Stored items
++++++++
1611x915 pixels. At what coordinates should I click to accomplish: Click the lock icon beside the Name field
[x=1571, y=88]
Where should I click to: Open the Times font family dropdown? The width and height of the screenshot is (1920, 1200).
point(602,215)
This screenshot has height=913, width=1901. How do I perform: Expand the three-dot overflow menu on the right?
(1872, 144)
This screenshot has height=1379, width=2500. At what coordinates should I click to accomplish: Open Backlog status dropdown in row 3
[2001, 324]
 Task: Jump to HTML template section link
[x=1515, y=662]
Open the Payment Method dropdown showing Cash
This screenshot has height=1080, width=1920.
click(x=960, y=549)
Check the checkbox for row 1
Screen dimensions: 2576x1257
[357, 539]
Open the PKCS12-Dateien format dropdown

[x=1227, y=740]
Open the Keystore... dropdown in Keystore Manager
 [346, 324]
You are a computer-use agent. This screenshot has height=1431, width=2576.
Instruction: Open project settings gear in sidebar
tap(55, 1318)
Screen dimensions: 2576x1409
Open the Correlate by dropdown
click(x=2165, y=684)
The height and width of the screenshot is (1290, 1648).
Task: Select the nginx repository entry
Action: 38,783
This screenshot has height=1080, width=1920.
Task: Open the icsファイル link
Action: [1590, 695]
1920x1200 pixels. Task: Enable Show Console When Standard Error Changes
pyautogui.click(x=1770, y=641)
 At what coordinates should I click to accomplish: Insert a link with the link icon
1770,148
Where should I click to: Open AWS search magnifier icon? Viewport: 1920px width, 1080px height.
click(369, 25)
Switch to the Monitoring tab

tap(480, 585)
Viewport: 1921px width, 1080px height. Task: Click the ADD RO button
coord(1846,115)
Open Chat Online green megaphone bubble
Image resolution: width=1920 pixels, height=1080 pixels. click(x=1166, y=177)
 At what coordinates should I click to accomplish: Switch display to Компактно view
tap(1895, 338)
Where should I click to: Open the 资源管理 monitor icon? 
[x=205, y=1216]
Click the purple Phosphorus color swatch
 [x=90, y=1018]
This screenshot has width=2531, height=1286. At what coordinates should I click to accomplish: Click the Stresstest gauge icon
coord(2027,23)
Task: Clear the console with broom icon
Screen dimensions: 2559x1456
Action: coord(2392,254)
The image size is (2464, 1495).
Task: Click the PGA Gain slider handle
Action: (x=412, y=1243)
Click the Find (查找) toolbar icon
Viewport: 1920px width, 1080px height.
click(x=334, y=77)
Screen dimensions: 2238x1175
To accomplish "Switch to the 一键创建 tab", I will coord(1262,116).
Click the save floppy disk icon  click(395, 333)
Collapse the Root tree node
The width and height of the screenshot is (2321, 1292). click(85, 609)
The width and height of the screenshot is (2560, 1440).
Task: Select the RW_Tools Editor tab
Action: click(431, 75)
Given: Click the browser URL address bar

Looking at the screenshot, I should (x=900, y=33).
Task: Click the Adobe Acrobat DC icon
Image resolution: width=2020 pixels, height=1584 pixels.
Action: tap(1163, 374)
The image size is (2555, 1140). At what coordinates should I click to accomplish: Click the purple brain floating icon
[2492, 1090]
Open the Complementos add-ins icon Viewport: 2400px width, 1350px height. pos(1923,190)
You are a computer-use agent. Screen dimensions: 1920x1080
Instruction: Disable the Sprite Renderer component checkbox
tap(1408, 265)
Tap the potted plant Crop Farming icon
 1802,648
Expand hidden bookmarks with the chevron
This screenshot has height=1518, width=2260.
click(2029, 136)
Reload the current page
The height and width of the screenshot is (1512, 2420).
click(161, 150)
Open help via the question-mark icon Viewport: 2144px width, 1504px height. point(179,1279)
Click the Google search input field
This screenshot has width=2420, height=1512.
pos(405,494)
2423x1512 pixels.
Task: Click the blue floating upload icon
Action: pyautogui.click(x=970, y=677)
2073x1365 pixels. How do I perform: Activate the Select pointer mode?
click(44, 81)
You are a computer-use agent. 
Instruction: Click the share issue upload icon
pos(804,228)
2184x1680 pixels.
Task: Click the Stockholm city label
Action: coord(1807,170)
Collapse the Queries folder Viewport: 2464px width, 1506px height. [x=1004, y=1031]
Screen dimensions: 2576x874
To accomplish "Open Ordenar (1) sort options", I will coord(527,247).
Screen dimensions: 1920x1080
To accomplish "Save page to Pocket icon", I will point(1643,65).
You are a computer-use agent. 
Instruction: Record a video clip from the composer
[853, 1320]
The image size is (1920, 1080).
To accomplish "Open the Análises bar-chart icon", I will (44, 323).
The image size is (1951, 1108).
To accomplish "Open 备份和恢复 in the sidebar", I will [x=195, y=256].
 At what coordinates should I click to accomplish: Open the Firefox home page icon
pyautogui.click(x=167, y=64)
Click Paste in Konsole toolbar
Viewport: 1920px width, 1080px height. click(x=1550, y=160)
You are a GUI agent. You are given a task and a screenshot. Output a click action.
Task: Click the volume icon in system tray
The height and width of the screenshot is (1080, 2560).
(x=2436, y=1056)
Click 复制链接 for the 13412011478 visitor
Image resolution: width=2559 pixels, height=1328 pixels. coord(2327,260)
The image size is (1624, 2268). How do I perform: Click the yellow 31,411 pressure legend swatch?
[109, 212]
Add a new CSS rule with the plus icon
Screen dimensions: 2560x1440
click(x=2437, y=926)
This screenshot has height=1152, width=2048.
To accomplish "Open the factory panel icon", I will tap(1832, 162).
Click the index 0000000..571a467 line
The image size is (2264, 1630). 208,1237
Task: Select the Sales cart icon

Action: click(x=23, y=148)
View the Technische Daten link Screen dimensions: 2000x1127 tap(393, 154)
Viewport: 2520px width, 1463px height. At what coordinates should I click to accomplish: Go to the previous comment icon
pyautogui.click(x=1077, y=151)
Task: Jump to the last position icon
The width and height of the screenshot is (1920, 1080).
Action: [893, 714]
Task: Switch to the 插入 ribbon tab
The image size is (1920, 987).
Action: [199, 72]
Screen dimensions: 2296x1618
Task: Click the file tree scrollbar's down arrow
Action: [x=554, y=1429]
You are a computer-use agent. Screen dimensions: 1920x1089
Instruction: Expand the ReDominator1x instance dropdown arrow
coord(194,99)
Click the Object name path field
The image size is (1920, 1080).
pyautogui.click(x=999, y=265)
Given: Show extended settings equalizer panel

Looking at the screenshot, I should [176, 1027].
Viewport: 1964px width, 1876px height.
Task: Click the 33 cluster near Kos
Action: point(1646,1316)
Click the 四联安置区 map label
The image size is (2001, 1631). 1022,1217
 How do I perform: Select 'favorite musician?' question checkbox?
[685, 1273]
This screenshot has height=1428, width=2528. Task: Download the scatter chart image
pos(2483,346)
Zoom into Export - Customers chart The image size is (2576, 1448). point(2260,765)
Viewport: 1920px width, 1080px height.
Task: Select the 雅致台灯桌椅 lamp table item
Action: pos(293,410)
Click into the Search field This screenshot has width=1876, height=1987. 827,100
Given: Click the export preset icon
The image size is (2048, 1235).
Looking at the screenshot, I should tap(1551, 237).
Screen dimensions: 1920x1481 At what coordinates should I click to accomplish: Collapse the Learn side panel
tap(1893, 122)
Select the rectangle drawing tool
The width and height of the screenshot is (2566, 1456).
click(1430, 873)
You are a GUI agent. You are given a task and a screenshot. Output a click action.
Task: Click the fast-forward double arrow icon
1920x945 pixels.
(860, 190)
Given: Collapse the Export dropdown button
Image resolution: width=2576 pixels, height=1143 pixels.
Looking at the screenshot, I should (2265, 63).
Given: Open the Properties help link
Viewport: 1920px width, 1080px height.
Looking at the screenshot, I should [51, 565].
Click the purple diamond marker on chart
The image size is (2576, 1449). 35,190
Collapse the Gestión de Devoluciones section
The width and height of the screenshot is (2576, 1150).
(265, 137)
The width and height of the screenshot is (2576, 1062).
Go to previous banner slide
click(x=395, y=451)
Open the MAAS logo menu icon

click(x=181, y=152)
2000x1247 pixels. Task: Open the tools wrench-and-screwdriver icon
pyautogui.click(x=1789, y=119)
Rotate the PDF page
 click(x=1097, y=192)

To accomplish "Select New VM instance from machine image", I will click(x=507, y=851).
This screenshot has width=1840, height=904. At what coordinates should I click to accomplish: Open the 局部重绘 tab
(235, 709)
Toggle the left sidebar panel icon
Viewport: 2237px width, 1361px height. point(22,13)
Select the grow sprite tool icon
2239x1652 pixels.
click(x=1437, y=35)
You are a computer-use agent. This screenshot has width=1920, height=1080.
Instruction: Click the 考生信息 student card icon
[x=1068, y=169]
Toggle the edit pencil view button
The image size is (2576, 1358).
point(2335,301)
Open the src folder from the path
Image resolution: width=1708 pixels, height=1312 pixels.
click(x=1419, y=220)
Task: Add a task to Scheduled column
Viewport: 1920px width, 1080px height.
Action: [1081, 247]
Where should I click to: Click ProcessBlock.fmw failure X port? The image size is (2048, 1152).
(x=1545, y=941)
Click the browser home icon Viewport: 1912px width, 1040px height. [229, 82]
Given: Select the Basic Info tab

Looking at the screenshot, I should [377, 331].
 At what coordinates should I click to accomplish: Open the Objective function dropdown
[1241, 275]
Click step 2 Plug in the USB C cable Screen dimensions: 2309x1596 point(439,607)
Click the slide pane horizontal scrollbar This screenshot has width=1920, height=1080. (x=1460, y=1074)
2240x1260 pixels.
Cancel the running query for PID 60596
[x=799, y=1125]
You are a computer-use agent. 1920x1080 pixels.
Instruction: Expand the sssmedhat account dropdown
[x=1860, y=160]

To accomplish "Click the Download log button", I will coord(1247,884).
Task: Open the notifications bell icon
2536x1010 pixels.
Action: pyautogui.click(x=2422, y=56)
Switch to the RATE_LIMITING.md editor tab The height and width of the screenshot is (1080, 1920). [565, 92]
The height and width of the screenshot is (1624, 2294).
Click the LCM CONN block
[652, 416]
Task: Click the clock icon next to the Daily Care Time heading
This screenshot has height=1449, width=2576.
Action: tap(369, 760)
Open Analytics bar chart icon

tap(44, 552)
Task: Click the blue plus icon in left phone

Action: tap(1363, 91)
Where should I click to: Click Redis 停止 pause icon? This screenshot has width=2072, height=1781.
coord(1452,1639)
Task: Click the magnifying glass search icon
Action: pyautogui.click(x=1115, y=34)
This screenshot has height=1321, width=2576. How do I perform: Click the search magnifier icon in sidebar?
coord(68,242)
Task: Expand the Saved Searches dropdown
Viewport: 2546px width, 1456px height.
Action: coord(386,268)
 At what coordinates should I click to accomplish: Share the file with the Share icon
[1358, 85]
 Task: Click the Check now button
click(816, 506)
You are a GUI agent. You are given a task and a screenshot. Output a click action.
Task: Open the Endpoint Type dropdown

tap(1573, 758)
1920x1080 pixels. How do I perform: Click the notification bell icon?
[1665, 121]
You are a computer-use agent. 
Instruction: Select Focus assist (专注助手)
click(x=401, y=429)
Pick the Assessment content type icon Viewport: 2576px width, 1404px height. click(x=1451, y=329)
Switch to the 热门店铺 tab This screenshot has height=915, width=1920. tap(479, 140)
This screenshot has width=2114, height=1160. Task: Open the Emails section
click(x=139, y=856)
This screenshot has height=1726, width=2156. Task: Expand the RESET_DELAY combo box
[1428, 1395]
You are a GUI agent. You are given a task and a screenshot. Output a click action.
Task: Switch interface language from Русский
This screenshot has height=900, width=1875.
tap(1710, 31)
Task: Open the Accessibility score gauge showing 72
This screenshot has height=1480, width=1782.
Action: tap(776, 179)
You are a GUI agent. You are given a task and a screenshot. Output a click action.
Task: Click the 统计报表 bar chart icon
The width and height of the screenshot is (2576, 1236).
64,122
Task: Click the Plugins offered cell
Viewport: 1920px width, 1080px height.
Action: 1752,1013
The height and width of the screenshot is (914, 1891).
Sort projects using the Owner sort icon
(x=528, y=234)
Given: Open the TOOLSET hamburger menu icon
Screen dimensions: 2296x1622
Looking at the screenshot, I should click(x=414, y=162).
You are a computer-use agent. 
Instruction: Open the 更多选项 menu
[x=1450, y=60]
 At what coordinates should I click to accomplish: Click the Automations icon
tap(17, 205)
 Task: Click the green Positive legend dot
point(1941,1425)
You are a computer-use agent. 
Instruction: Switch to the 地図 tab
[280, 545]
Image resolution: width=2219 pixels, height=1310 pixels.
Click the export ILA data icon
++++++++
The lines above starting at the one that contains "1920x945 pixels." and ending at the one that contains "Click step 2" must be transcribed exactly, and no other lines may appear.

Answer to this task =
1920x945 pixels.
(860, 190)
Given: Collapse the Export dropdown button
Image resolution: width=2576 pixels, height=1143 pixels.
Looking at the screenshot, I should (2265, 63).
Given: Open the Properties help link
Viewport: 1920px width, 1080px height.
Looking at the screenshot, I should [51, 565].
Click the purple diamond marker on chart
The image size is (2576, 1449). 35,190
Collapse the Gestión de Devoluciones section
The width and height of the screenshot is (2576, 1150).
(265, 137)
The width and height of the screenshot is (2576, 1062).
Go to previous banner slide
click(x=395, y=451)
Open the MAAS logo menu icon

click(x=181, y=152)
2000x1247 pixels. Task: Open the tools wrench-and-screwdriver icon
pyautogui.click(x=1789, y=119)
Rotate the PDF page
 click(x=1097, y=192)

To accomplish "Select New VM instance from machine image", I will click(x=507, y=851).
This screenshot has width=1840, height=904. At what coordinates should I click to accomplish: Open the 局部重绘 tab
(235, 709)
Toggle the left sidebar panel icon
Viewport: 2237px width, 1361px height. point(22,13)
Select the grow sprite tool icon
2239x1652 pixels.
click(x=1437, y=35)
You are a computer-use agent. This screenshot has width=1920, height=1080.
Instruction: Click the 考生信息 student card icon
[x=1068, y=169]
Toggle the edit pencil view button
The image size is (2576, 1358).
point(2335,301)
Open the src folder from the path
Image resolution: width=1708 pixels, height=1312 pixels.
click(x=1419, y=220)
Task: Add a task to Scheduled column
Viewport: 1920px width, 1080px height.
Action: [1081, 247]
Where should I click to: Click ProcessBlock.fmw failure X port? The image size is (2048, 1152).
(x=1545, y=941)
Click the browser home icon Viewport: 1912px width, 1040px height. [229, 82]
Given: Select the Basic Info tab

Looking at the screenshot, I should [377, 331].
 At what coordinates should I click to accomplish: Open the Objective function dropdown
[1241, 275]
Click step 2 Plug in the USB C cable Screen dimensions: 2309x1596 point(439,607)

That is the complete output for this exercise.